Sinon, durant les quatre jours, différentes expositions sont présentes au 2.21. Exposition de photographies mais aussi sonore, l’association Prélude ayanat aussi le plaisir de vernir un CD : « On vous parle de la prison », issu de l’un de ces projets qui a permis à des détenus de créer des musiques lors de leur passage en prison, même s’ils n’étaient pas musiciens. Il y aura d’ailleurs aussi un concert lié à ce projet au 2.21. Puis le dimanche, il y aura aussi la verrée de clôture au 2.21 avec Info prison pour finir en beauté ce bel événement, une première en Suisse d’après Muriel.

Intéressée par cette thématique et lancée dans cette belle discussion avec mes deux interlocutrices, je leur demande pourquoi il n’apparait pas dans leur programme une place pour les personnes qui ont été en prison. Pour Muriel, actuellement, il n’y a plus, ou moins, de militants en prison qui sont prêts une fois dehors à faire entendre leur voix. Elle rappelle que lors de la soirée du GRAAP, il y aura quand même des personnes qui ont été incarcérées.

Juliette me donne le même son de cloche en racontant que parfois l’association Prélude essaie de garder des liens ou de simplement recontacter les personnes après leur sortie, mais cela s’avère en général très difficile pour toutes sortes de raisons.

Elles me rappellent enfin qu’être « prisonnier » est un statut administratif uniquement mais ne correspond pas à une identité : «  Ce n’est pas juste parce qu’on est allé en prison qu’on a quelque chose à en dire ». Et Muriel continue : «  et finalement qui peut parler au nom de qui ? »

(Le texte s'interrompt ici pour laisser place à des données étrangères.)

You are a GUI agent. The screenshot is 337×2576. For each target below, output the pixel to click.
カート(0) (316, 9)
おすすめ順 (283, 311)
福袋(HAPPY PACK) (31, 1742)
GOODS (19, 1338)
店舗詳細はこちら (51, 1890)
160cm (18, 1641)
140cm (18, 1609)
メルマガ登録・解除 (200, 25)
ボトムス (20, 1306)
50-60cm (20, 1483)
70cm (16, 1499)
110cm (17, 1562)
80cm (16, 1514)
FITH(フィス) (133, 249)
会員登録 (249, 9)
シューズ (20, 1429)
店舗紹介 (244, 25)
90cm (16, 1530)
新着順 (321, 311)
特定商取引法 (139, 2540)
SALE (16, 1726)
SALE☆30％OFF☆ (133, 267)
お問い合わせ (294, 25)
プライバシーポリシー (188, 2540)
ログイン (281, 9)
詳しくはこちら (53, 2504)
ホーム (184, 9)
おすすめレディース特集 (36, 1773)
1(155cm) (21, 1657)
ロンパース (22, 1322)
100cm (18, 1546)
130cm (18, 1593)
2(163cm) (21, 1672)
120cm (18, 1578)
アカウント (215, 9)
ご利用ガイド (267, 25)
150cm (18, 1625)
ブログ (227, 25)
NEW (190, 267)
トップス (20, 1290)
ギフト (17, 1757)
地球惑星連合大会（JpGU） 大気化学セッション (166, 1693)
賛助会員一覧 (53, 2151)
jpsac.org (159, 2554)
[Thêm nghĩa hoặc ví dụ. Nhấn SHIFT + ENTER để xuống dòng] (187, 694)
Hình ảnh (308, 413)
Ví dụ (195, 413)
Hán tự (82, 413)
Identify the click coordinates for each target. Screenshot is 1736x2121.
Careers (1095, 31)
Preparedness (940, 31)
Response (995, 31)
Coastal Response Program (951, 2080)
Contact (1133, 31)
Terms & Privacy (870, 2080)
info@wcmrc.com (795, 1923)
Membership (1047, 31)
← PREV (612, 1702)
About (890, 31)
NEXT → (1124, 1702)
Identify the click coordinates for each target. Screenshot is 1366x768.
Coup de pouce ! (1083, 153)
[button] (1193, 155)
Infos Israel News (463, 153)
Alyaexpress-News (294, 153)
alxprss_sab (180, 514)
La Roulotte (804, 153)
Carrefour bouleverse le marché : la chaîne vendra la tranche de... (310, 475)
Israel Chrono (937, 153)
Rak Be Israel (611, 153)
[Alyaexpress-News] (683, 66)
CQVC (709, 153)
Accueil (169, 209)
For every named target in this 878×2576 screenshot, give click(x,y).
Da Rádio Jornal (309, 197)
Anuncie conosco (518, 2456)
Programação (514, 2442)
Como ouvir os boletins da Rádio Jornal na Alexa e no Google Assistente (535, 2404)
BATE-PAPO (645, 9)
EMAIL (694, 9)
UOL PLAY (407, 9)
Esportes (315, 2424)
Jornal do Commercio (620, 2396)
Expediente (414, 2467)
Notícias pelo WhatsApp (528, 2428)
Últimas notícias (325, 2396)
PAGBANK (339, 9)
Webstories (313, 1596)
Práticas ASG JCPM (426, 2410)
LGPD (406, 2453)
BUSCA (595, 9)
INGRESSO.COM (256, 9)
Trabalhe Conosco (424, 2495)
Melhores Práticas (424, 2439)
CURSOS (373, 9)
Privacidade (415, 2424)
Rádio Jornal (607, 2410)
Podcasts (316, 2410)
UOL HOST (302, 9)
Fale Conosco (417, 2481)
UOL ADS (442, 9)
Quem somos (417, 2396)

Toutes deux me disent que ce temps de réflexion est nécessaire et que cette thématique semble revenir sur le devant de la scène médiatique. Si vous aussi elle vous intéresse, je vous conseille vivement d’aller un peu fouiller le programme de cette manifestation qui compte de nombreux événements (films, court métrage, débat, conférence, théâtre,…) répartis sur une dizaine de jours.